Viewing 10 replies - 1 through 10 (of 10 total)
  • Moderator Samuel Wood (Otto)

    (@otto42)

    www.ads-software.com Admin

    wp-cron php is not the problem. That’s just what BlueHost likes to blame for their own inability to keep their servers running properly.

    I’d switch hosts.

    Thread Starter AdrianMoss

    (@adrianmoss)

    But the more research I do the more I see people having issues w/ this wp-cron so there must be something to it…?

    Thread Starter AdrianMoss

    (@adrianmoss)

    Also it occurs almost every single time I create a new post or edit an old post

    Moderator Samuel Wood (Otto)

    (@otto42)

    www.ads-software.com Admin

    The problems people have with wp-cron are not related to load. They’re related to making it work properly in the first place. Some servers don’t like the way wp-cron is invoked asynchronously. This is usually due to poor server or DNS configuration.

    And every time you create or edit a post, a new wp-cron job is created to make it attempt to do pingbacks and trackbacks.

    If your server cannot connect to itself, then wp-cron will not work and you’ll get a lot of attempts by your site to hit wp-cron, which will all fail. This doesn’t cause load issues, but it does mean that pingbacks/trackbacks don’t work, future posts don’t post, etc.
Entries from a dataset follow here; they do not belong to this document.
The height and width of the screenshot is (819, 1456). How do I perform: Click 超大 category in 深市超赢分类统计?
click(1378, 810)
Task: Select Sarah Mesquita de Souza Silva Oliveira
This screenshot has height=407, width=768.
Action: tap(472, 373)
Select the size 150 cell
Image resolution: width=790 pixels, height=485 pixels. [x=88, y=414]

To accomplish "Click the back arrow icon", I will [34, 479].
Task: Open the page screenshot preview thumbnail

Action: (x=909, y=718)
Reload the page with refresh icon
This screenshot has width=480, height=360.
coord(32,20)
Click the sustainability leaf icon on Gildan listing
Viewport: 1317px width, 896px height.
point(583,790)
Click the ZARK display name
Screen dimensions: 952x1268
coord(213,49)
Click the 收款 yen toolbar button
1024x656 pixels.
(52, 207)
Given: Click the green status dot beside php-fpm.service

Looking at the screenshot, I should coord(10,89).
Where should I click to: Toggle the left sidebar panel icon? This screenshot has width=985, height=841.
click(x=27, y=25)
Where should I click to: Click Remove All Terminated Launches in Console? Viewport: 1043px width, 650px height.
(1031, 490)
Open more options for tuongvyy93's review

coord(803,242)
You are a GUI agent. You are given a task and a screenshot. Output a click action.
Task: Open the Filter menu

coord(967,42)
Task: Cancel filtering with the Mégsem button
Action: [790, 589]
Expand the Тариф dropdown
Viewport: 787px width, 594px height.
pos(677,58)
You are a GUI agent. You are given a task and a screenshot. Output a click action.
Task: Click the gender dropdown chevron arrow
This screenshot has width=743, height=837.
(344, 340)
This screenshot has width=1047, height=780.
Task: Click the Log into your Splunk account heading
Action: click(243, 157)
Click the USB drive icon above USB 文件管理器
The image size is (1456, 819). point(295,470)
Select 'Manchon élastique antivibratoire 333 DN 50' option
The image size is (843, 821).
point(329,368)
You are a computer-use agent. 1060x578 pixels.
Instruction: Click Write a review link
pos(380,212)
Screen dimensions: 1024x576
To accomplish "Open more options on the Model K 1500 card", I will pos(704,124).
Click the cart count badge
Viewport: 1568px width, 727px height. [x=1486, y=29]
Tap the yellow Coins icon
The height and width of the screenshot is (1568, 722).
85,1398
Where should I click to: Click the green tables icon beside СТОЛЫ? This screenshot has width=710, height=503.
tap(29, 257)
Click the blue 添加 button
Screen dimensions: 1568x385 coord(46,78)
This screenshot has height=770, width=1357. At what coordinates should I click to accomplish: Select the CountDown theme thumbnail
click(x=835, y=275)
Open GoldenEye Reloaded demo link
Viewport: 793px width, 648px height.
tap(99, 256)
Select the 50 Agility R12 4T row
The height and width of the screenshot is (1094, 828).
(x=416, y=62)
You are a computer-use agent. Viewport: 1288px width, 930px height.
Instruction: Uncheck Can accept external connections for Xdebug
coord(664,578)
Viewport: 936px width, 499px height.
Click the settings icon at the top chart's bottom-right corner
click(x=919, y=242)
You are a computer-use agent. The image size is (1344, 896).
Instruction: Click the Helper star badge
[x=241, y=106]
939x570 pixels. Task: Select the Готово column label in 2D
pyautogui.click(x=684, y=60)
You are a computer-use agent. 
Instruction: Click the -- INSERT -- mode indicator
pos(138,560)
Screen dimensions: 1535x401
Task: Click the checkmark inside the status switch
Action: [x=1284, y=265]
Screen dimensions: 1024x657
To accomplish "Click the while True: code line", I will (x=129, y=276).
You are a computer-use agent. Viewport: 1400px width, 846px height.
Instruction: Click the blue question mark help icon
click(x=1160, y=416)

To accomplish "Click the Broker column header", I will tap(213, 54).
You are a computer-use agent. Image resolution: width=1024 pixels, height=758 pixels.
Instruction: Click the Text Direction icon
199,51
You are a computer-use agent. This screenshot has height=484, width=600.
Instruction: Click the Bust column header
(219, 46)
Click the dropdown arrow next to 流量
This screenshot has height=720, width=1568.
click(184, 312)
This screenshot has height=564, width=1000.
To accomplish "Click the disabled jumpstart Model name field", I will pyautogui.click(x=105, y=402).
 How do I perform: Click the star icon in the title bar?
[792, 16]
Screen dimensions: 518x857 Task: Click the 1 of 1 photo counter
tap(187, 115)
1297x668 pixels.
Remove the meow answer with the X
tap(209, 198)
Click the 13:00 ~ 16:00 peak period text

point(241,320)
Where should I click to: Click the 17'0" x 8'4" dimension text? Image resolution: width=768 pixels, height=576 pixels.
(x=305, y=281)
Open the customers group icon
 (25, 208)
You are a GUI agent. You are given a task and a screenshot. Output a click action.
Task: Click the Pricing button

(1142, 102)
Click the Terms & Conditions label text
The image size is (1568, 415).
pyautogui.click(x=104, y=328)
    Tell BlueHost to fix their servers so that the site can connect to itself to invoke the wp-cron process, and then it will run properly and the problem will go away. Also tell them that if they have a firewall which prevents your site from contacting other sites (for, say, pingbacks), then they need to turn it off or allow it to go through or something like that.

    You can also disable pingbacks yourself temporarily, if you like. Look in the settings for “Attempt to ping links in the post content” or something to that effect, I don’t recall the exact wording.

    Thread Starter AdrianMoss

    (@adrianmoss)

    Thanks for your help Otto. Do you have any recommendations in terms of hosts where I would not run into this issue? I can try calling bluehost and telling them to fix their servers but I’m guessing their going to tell me to go jump off of a cliff

    I am having the same issue with hostICan. I think that if multiple hosts are having this issue, it may be a wordpress problem.

    Try this topic: https://www.ads-software.com/support/topic/103659?replies=19#post-532749

    Hopefully that will help you. It’s a bit old, but it still holds relevancy as far as I am aware.

    daveatkins

    (@daveatkins)

    Otto,
    Can you tell those of us who are self-hosting exactly what we need to do to make wp-cron work? I have the scheduled posts failing to appear problem; I have to go in manually and change the status from scheduled to published to make them appear. I do not see any error messages in the apache logs related to wp-cron.

    You mention DNS configuration above. Is it necessary that the local server resolve and be able to connect to the “WordPress Address (URL)”?

    How does wp-cron work? Does it use the “WordPress Address (URL” from the general settings page to construct a local connection to the site?

    Moderator Samuel Wood (Otto)

    (@otto42)

    www.ads-software.com Admin

    You mention DNS configuration above. Is it necessary that the local server resolve and be able to connect to the “WordPress Address (URL)”?

    Yes, it is.

    How does wp-cron work? Does it use the “WordPress Address (URL” from the general settings page to construct a local connection to the site?

    Yes, that’s basically exactly how it works. It tries to open a port 80 connection back to its own canonical URL with /wp-cron.php appended to it, in order to invoke the wp-cron process. Or port 443 for https, of course.

    If a server cannot do that, then the server is configured wrong, or there’s a firewall in the way, etc, etc. SELinux has also been known to interfere with this from time to time. You need to configure the server so that this is allowed. I don’t know why some servers think that this is somehow more secure or something, but it is not a security hole, so eliminate that overprotective part of the security.

    daveatkins

    (@daveatkins)

    Thanks…I figured this out and posted my solution to
    https://www.ads-software.com/support/topic/165238/page/3?replies=80#post-898872

    I edited the hosts file so that the url would resolve to the local address of the server.

    In our environment, our other webservers are not aware of their hostnames because we have staging, development, production, etc. servers that are all identical configurations. We do not run an internal DNS in the production network, so if you are on a local server and try to hit the public hostname, it goes for the public ip address which cannot route back through the router.